Parents are to be legally prohibited from correcting their own children! How revealing of Bradford's purposes! The original Section 59 only allows the use of reasonable force for one reason: correction. Bradford's new version of Section 59 only specifically prohibits the use of force for one reason: correction.
Correcting children with force of any kind,
however light, is specifically prohibited. Yet part of
parenting is teaching right and proper behaviour and speech,
ing manners and etiquette, teaching grooming and modesty, teaching right from wrong, good from bad, wise from unwise. Reasonable force can be used to stop some but not all bad behaviour the parents may want to stop.
But nothing in this law appears to allow parents to use force to get the child to behave in a way the parent may require or that culture, tradition or societal norms expects. This new Section 59 allows the use of reasonable force to stop some types of bad behaviour, but does not allow the use of force to enforce the performance or practise of any kind of good behaviour.
The standard of public behaviour will obviously sink to the lowest level generally acceptable, since parents will not be legally allowed to force children to maintain higher standards. Disobedience and disrespect will blossom. Those who feed on such dysfunction can see a bonanza on the horizon: it was as if this legislation had the future welfare of counsellors, psychologists, lawyers and the exploding numbers of child and family advocacy and interventionist groups in mind.
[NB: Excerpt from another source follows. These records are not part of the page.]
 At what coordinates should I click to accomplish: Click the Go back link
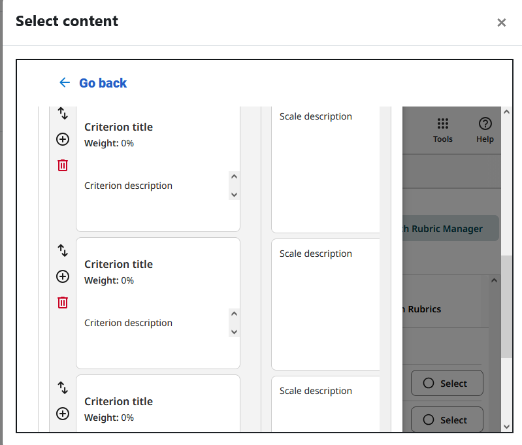pyautogui.click(x=93, y=83)

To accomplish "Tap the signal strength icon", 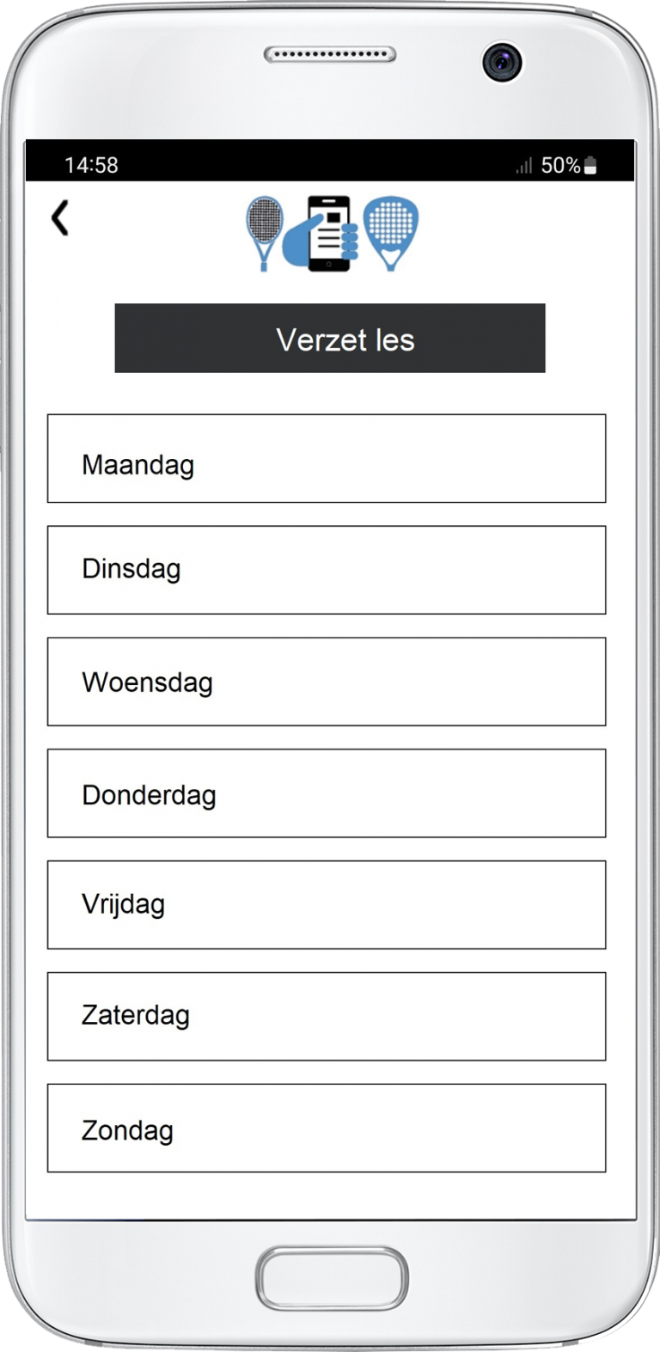I will click(523, 166).
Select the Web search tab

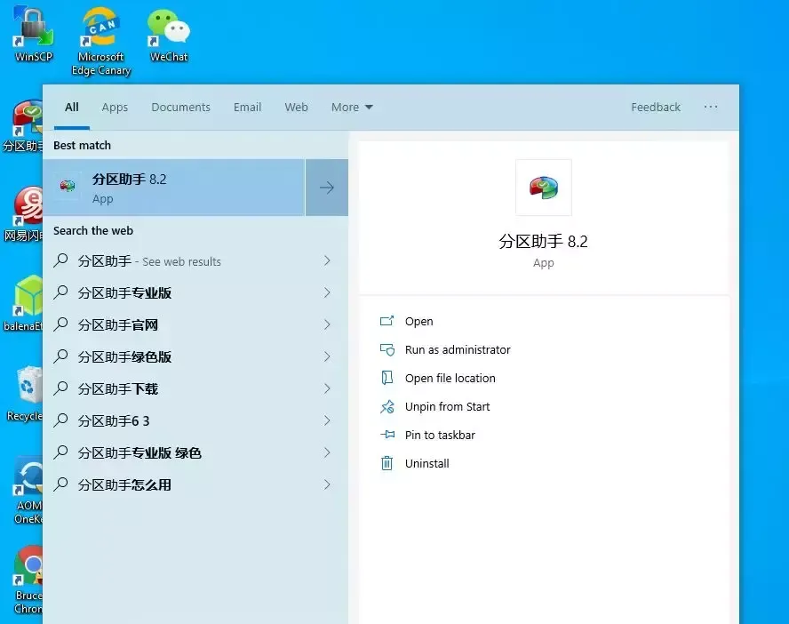click(296, 108)
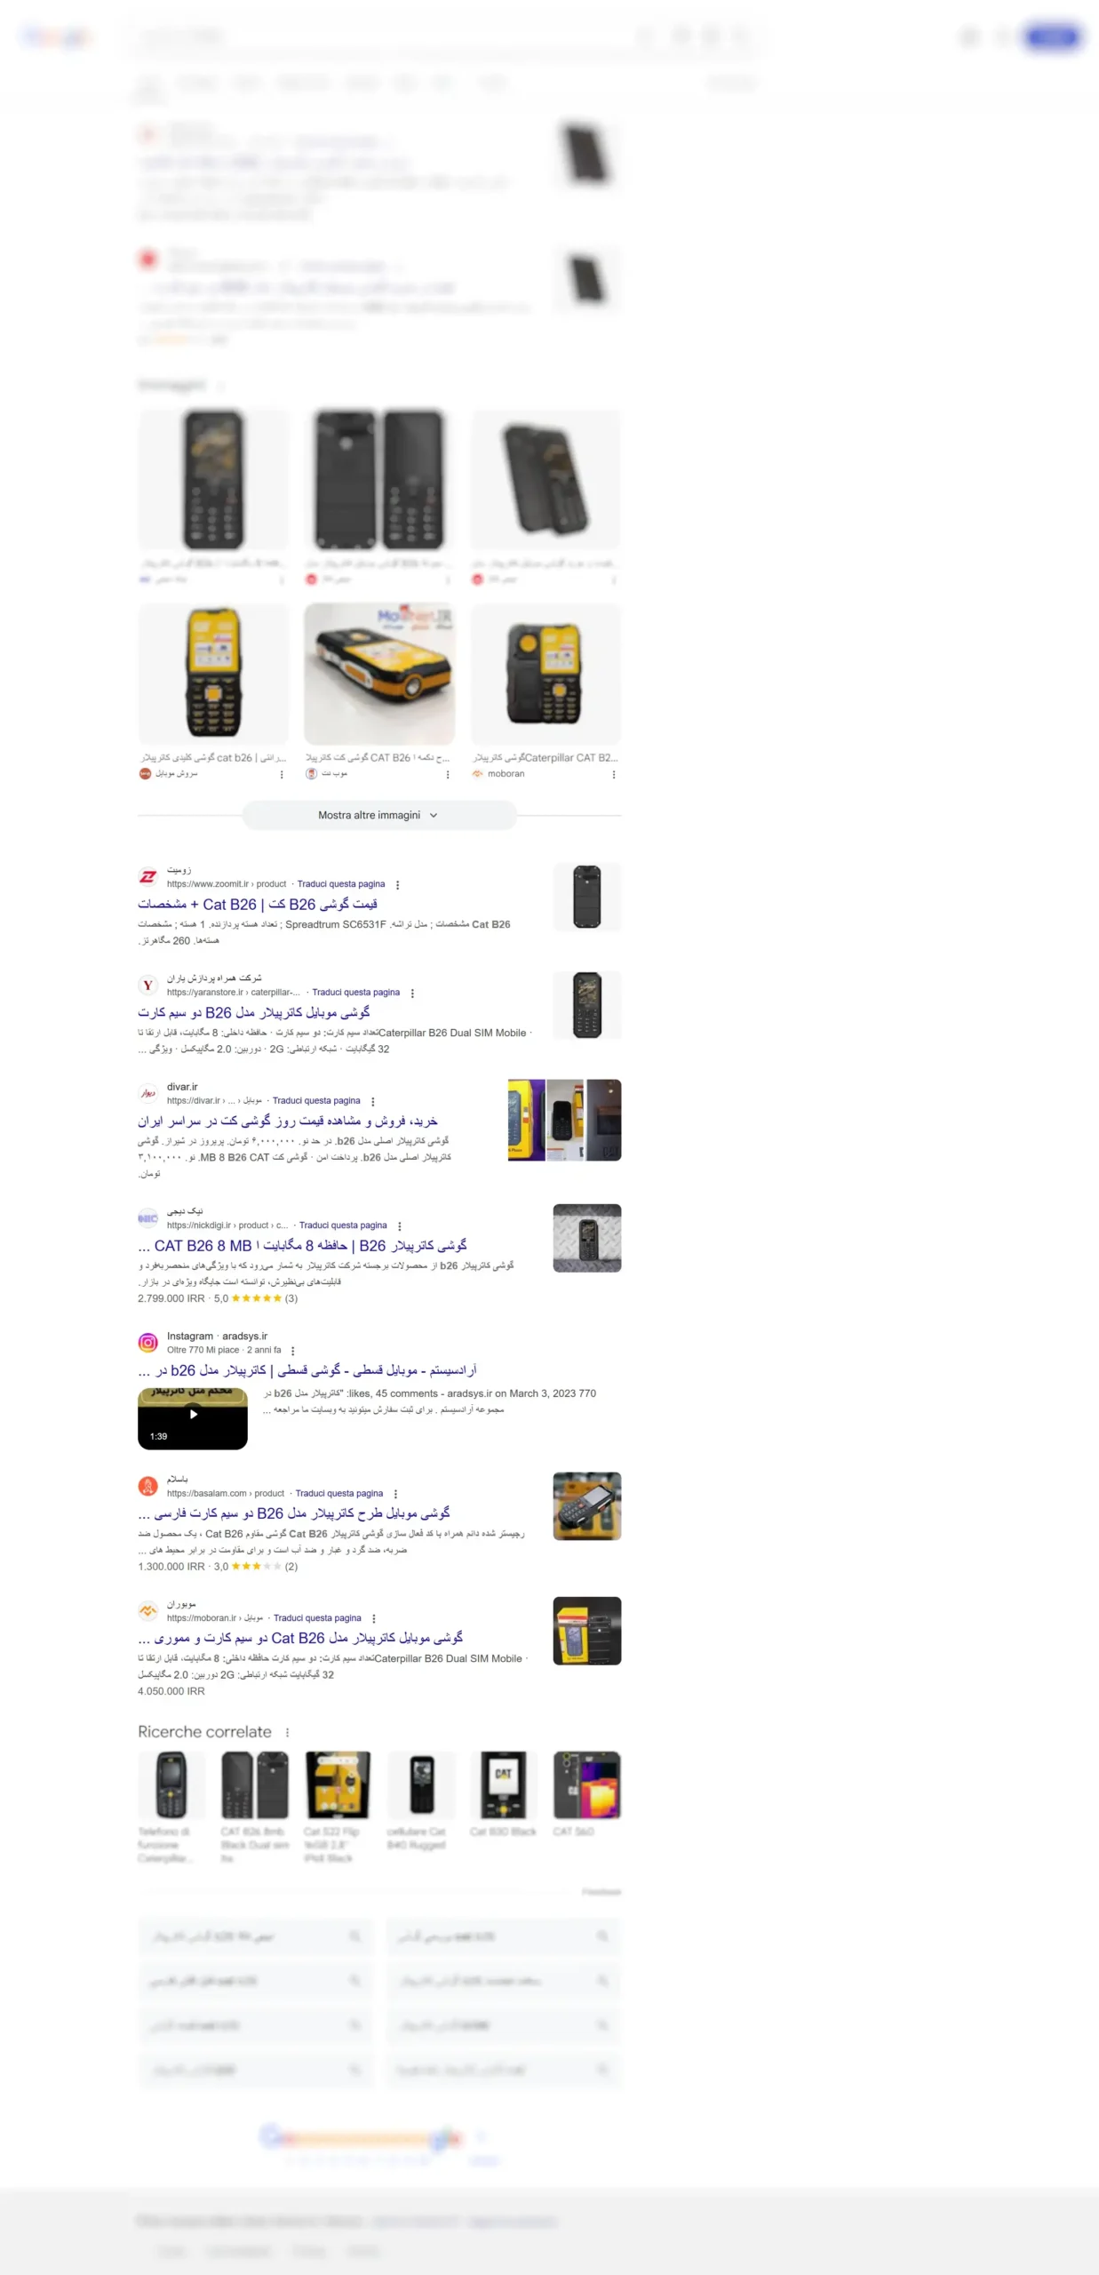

This Bill has become totally unworkable. It shows that the purpose has nothing at all to do with violence or excessive force against children, which things are already illegal. The purpose of this bill all along has been to repeal parental authority over their own children, to minimise and compromise a parent's ability to correct, train or discipline his or her child to act, dress or speak to any standard imposed by the parent. Correction of children is to be illegal. This is absurd. It is insane.